Enfin, je vous informe que la commission s'est à nouveau réunie cet après-midi à la suite des remarques formulées, par les services législatifs et juridiques du Sénat, sur les amendements déposés. Il s'agissait d'une remarque, purement technique, en ce qui concerne la définition du volontaire de guerre - puisque celle-ci ne figure dans aucune loi - en faisant référence à l'arrêté royal du 4 décembre 1974 et de la correction d'une erreur de traduction.

La commission a approuvé, à l'unanimité de ses membres, la proposition de loi telle qu'amendée.

Mme Marie-Hélène Crombé-Berton (MR). - Sans tomber dans la démagogie la plus primaire, je voudrais rappeler l'importance de cette proposition, notamment parce qu'elle vise des services rendus, dans le plus grand désintéressement, à la Nation. Nous ne pouvons l'oublier.

Nous avons également souligné la modicité de l'intervention. L'intitulé de la proposition parle de « nouveaux avantages en faveur des victimes du devoir militaire ». Le mot « nouveaux » est peut-être quelque peu exagéré. On devrait plutôt dire qu'il s'agit d'une reconnaissance symbolique, mais que ce symbole a encore toute sa signification aujourd'hui.

Comme vient de le préciser le rapporteur, je rappelle que M. Roelants du Vivier et moi-même avions déposé deux amendements. Ces amendements visaient une augmentation de la durée de la période de référence ainsi qu'une entrée en vigueur au 1er janvier 2004.

Nous avons retiré ces deux amendements pour obtenir un consensus et faire avancer la proposition. Nous resterons extrêmement attentifs quant à l'opportunité, laissée au gouvernement, de fixer lui-même la date de l'entrée en vigueur que nous espérons rapide. C'est à cette condition que le groupe MR a soutenu cette proposition et qu'il a retiré ses amendements.

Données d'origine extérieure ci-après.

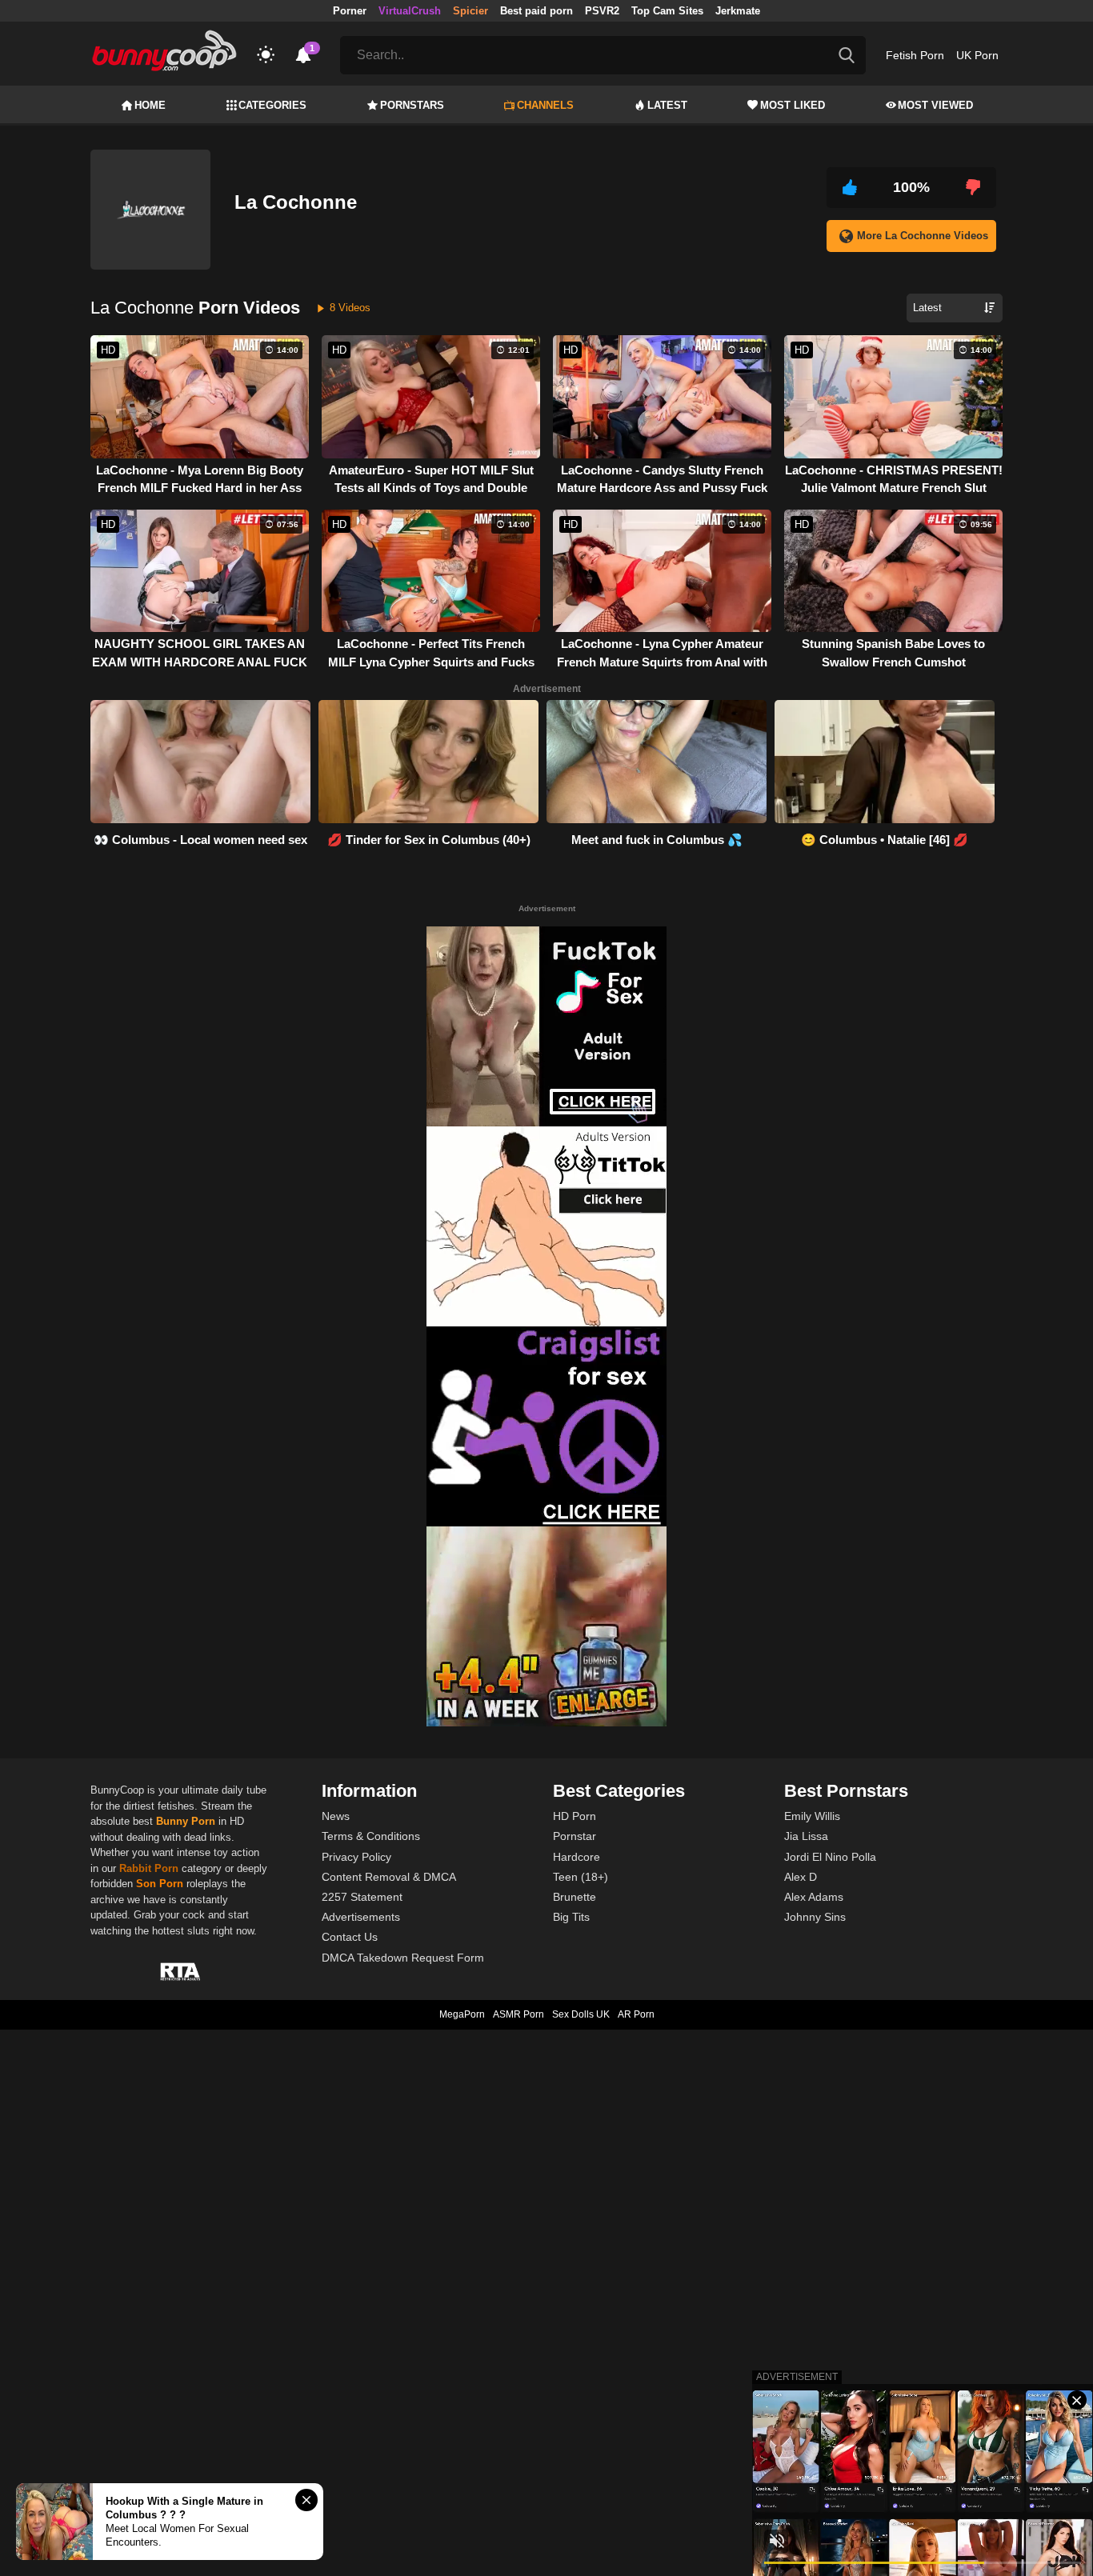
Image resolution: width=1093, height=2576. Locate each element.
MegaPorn (462, 2014)
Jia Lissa (806, 1836)
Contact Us (350, 1936)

Mme Anne-Marie Lizin (PS). - En tant qu'auteur de la proposition de loi initiale, je voulais d'abord remercier les collègues qui ont participé à nos travaux et saluer la Fédération nationale des Volontaires de guerre, ici représentée, pour laquelle cette proposition constitue un important aboutissement : on reconnaît, dans un texte de loi, l'existence des volontaires de guerre et un droit qui se décompose en une rente et un ticket modérateur. Mais comme l'ont dit Mme Marie-Hélène Crombé-Berton et M. Luc Paque, le nouveau texte a une portée plus symbolique que la proposition de loi initiale.

Nous nous sommes ralliés à la position du ministre de la Défense en ce qui concerne les amendements proposés parce que les chiffres d'estimation fournis par le ministère de la Défense étaient très élevés. Comme M. Paque l'a signalé, il était question de 2.083.000 euros récurrents, montant qui peut paraître peu élevé compte tenu de l'important service qui a été rendu à la nation. On a donc décidé de limiter la période de référence et d'évaluer le nombre réel de bénéficiaires, certaines estimations du ministère de la Défense faisant état de 10.600 bénéficiaires et d'autres de 6.000 personnes seulement. Nous aurons le temps de mesurer le coût réel de cette loi sur le budget de la Défense, notamment parce que la dotation devra se faire via l'INIG.

Mon groupe a décidé de se rallier à la proposition du ministre de la Défense sur les deux points suivants : la prise en considération d'une période plus courte que celle initialement proposée, période qui prendrait fin au 2 septembre 1945 - capitulation du Japon - et opter pour un arrêté royal pour fixer la date d'entrée en vigueur et les modalités de la mise en oeuvre.

Par ailleurs, comme l'a précisé le ministre, une fois réalisée l'estimation réelle du coût de la mesure, il sera possible de prolonger le délai fixé pour autant que le budget puisse assumer cette charge.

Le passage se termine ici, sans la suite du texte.